Half of smartphone users have now scanned a QR code at least once, according to research from Chadwick Martin Bailey, but findings suggest marketers have still not proven their value to consumers.
As QR codes pop up in more places, awareness of them is growing, and many users seem to learn what they do before learning what they are called. Chadwick Martin Bailey found that while just 21% of internet users surveyed had heard of QR codes before, more than four in five knew one when they saw one.
QR codes are becoming hard to miss, even for those without a smartphone. Data from mobile marketing firm Nellymoser indicates that well over 90% of the top 100 magazines in the US have featured at least one mobile barcode since May 2011; as recently as November 2010, just 9% had. The proportion of ad pages in those magazines that now feature mobile barcodes hovers around 5%.
That doesn’t even touch on the presence of QR codes in outdoor advertising, in-store signage and packaging, or business cards—all among the top places smartphone users have scanned QR codes from, according to Chadwick Martin Bailey. With QR codes seemingly all around them, smartphone users’ top reason to scan one was out of simple curiosity (46%), followed by the hope for more information (41%).
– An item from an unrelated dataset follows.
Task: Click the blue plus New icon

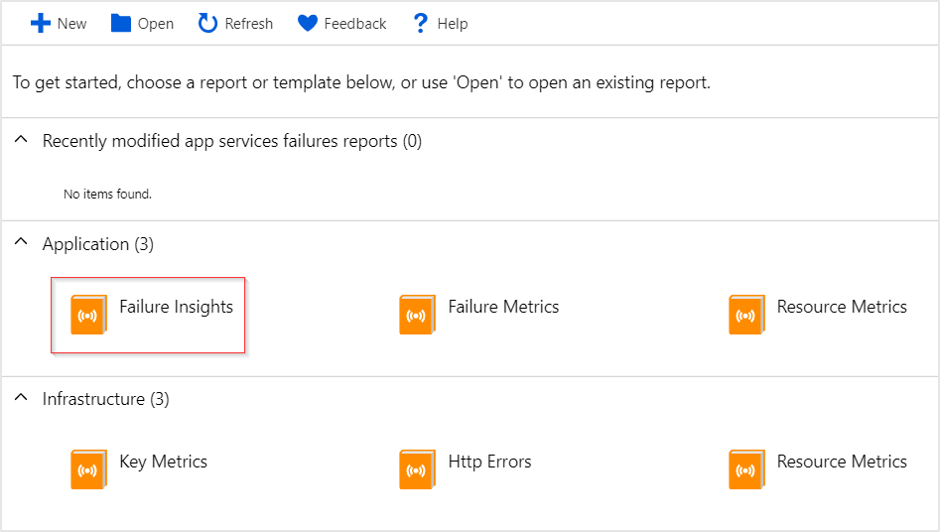Action: (40, 23)
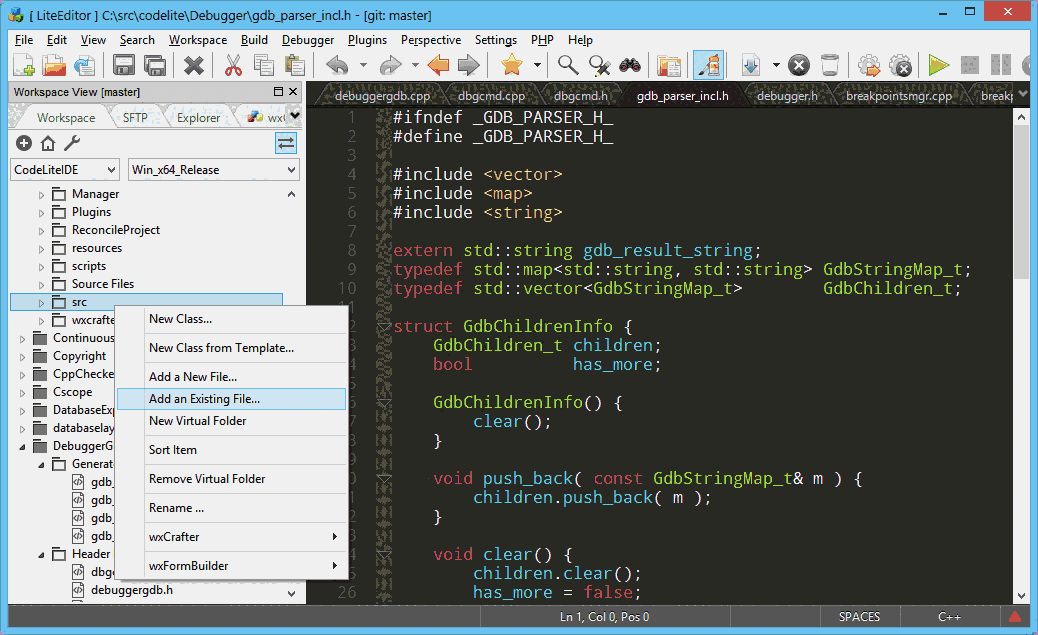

These results may give marketers pause. As 2-D barcodes become ubiquitous, people are learning what they are: something to scan with a special app on a smartphone. But as awareness develops, the novelty factor may be in danger of wearing off. Marketers will have to prove there is valuable information in store for QR code scanners—perhaps a coupon or exclusive content—or those who scan a few times out of curiosity may not develop a scanning habit.